Hurricane Alex (currently still a Tropical Storm) is entering the Gulf, so it and its affects are all the news that is worthy of print right now. Obviously, trying to discuss and convey an understanding about complex insurance contracts, their underwriting guidelines, legislative policy abuse, the affect of weather... you get the picture -- it just becomes a mess in the interpretation. So I thought I would set a little bit of it straight.
The biggest gaff, is that Flood Insurance does not cease to be available whenever a storm enters the gulf. What is true however, is that its purchase won't alleviate the damage pending from that particular storm because flood insurance has a 30 day waiting period, except when purchased as required by law when closing on a new home with a mortgagee.
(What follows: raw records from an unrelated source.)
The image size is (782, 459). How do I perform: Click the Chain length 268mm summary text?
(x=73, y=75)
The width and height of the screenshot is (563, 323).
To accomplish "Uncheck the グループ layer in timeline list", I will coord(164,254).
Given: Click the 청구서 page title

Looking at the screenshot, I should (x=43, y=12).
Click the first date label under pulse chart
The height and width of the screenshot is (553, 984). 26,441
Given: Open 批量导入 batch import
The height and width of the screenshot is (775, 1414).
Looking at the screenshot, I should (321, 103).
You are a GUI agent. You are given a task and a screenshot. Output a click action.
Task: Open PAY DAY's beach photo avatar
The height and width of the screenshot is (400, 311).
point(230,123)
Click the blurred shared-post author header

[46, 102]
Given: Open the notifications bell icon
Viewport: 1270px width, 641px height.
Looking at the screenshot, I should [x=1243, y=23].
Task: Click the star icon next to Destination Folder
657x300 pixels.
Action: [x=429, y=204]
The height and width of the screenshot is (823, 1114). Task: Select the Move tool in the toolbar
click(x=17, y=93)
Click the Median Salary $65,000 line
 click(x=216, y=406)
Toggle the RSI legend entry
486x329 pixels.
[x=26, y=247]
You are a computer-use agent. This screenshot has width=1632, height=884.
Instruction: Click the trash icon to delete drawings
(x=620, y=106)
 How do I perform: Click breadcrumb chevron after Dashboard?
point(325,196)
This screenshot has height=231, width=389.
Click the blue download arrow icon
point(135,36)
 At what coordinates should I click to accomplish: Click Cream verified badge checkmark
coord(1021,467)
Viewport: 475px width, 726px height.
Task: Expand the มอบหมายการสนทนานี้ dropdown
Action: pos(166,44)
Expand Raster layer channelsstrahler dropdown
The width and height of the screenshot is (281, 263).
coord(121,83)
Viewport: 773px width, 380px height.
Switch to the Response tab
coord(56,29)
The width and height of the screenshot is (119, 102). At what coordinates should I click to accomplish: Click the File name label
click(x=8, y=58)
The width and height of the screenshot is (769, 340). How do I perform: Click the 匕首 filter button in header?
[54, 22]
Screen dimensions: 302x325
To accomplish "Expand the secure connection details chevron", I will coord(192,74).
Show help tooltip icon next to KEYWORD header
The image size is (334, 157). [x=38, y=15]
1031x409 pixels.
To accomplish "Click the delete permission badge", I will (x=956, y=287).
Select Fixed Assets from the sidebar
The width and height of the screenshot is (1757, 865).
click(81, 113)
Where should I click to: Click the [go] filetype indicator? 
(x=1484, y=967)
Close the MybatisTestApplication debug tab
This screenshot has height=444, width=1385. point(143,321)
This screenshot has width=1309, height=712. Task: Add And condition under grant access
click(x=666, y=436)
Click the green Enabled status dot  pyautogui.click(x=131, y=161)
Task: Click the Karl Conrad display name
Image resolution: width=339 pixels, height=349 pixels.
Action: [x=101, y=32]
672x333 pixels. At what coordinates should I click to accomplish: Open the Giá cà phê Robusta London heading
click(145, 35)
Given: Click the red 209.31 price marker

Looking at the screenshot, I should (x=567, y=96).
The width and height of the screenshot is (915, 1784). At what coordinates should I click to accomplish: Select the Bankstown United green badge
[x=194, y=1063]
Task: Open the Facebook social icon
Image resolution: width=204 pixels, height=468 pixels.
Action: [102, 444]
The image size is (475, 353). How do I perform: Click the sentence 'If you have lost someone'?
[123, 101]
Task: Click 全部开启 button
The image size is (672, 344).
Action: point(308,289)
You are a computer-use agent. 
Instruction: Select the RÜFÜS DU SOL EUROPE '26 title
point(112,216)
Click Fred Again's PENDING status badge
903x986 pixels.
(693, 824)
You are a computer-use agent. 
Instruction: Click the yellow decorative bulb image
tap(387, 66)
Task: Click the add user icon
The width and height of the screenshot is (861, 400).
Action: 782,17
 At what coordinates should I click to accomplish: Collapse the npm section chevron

Secondly, it is true that the legislature has played political ping-pong again with this critically needed federal program, and again failed to extend it past its most recent moratorium last month. So nobody can purchase it for the time being.
Concurrent to this, the other happenstance is that casualty insurance ceases to be available generally in coastal counties of Texas, (and I believe the other coastal regions, because a tropical storm is encroaching on its coast. Whenever a tropical storm enters the gulf, or for many carriers, once it has simply passed North of 20 degrees and West of 80 degrees, they cease to offer new or additional coverage until its effects have passed inland. This is not only true of dwellings but even for autos and other lines of coverage.
So it provides for a bit of panic with last minute attempts to secure coverage on the part of some would-be opportunists or procrastinators. Either way, they are out of luck.
Since I hate getting mis-quoted, I don't know why I willingly try to be interviewed. Like so many issues in the news, whatever the medium, you can find the issue being misconstrued, or worse, misrepresented with unnecessary bias. The more complicated the issue being discussed... well you know how that goes. I just like to try to help educating the public whenever possible.